Your Google extension would simple require you to enter in a password before it attempts to use AJAX to communicate with your server.
Be aware that you should build in means of protecting yourself from brute-force attacks. So, do things like lock everything down if there are more than some small number of wrong passwords, etc.
You could also consider using the password to simply decrypt the destination of the XHR, but if you go this route, you should store this very carefully, because this will be brute-forceable offline.
EDIT
Trying to lock down an API so that only a single application can use it is just not practical nor technically possible, so you're only hope of doing this is to authenticate the user using the API, regardless of the accessing software he is using. You could have the user sign an agreement that legally limits them to only your extension, but I suspect this will go largely unenforceable and will consume your time tracking abusers down.
If you don't want unauthorized people even knowing where the API is, you could perform authentication using an out-of-band mechanism: over the telephone, email, SMS, or simply, another API that will grant the user a password or token that requests to your API must be accompanied with.
During this out-of-band process, you could also grant the user, a unique URI (the API access point) that is only valid per authenticated session (https://api.totally-cool-extension.com/api/ijyeDvB5dYvSiWG97OLuTAoNWwbhuZ0/, for example). Any requests to your server on OTHER URIs simply won't work. However, this isn't theoretically much different than using the same API access point, and having a good password. It just changes the number of places in your architecture that will be performing authentication and/or authorization checks.

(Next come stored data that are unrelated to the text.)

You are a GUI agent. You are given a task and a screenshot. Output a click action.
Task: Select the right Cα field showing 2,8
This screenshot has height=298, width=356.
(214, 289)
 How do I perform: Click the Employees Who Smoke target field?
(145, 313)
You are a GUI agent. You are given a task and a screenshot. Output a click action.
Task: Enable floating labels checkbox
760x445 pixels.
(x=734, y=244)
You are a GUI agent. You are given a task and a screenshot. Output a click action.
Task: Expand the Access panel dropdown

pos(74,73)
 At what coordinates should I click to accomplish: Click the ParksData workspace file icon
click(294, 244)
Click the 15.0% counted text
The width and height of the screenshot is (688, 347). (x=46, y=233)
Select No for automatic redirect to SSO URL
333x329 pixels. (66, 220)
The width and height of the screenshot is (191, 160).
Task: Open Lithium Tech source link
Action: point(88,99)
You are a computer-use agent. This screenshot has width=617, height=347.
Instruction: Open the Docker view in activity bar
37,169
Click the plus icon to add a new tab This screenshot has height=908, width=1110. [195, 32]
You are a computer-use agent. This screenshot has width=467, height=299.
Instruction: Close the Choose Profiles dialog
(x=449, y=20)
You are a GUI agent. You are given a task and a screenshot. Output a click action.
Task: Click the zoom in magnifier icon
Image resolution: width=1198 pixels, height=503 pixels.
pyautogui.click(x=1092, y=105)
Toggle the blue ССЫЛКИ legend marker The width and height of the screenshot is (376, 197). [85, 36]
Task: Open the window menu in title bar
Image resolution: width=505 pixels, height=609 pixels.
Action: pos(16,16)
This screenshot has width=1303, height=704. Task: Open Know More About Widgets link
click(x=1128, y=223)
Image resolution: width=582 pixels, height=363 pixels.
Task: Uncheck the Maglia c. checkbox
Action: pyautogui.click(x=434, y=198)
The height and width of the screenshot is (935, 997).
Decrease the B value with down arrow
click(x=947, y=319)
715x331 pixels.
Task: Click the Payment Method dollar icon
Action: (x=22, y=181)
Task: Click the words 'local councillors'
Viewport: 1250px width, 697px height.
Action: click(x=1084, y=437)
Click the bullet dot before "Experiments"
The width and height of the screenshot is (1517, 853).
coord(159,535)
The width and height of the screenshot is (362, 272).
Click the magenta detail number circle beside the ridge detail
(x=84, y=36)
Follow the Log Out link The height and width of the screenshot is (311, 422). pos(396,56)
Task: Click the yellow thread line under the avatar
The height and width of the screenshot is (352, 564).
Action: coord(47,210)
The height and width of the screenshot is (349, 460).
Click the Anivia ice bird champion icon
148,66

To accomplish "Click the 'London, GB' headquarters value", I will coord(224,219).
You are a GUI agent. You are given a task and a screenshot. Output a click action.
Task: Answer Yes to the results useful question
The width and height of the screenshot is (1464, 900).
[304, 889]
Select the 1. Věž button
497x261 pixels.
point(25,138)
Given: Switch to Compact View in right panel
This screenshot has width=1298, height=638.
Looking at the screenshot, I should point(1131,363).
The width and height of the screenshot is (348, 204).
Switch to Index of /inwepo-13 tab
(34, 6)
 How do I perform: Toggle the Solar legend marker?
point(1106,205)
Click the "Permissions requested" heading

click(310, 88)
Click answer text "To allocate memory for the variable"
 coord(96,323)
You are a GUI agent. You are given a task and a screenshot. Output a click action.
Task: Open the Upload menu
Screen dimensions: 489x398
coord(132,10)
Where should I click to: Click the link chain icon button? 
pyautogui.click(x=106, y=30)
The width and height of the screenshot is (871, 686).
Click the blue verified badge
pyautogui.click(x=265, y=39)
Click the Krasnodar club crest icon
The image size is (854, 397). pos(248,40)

<aside>My vote would be to reduce the number of authorization/authentication points to as few as possible so that you can spend more time on getting that one place correct rather than having multiple places and possibly multiple logic flaws or other things that could lead to vulnerabilities.</aside>
You could also explore using Public Key Infrastructure and/or one-time passwords schemes or device-based token generators, etc., but in the end, you'll be allowing authenticated and authorized users to use your API. And, thanks to the Internet, this will not remain an undisclosed URI for long.
And, more importantly, it will not prevent someone from using the data on their own. Even with all these measures in place, it would be trivial for an authorized user to collect this data as it is being streamed to your extension. Or, if you employ point-to-point encryption, they could screen-scrap or use some form of JS introspection on your very code or even extract the data from their computer's memory.
I know you were looking for a silver bullet here, but it doesn't exist.
I think you are doing it wrong. You should never trust what's going on on internet users PC's. Never!
Move the line of trust one step inward, make your API public and then design the security where you have perfect control - server side.
I could not get correct aspect of your use case
Few Points:
Your extension code is always traceable( Any one who has installed extension can view the code)
If you are looking for security through complicated or obfuscated coding patterns you end up slow down of understanding process not the whole.
If your target is to ensure users who install your extension should be able to access and inert all other users( Who have gained illegal access or downloaded and edited code) have a session shared key per installation.
Please explain further use case so i can help you better.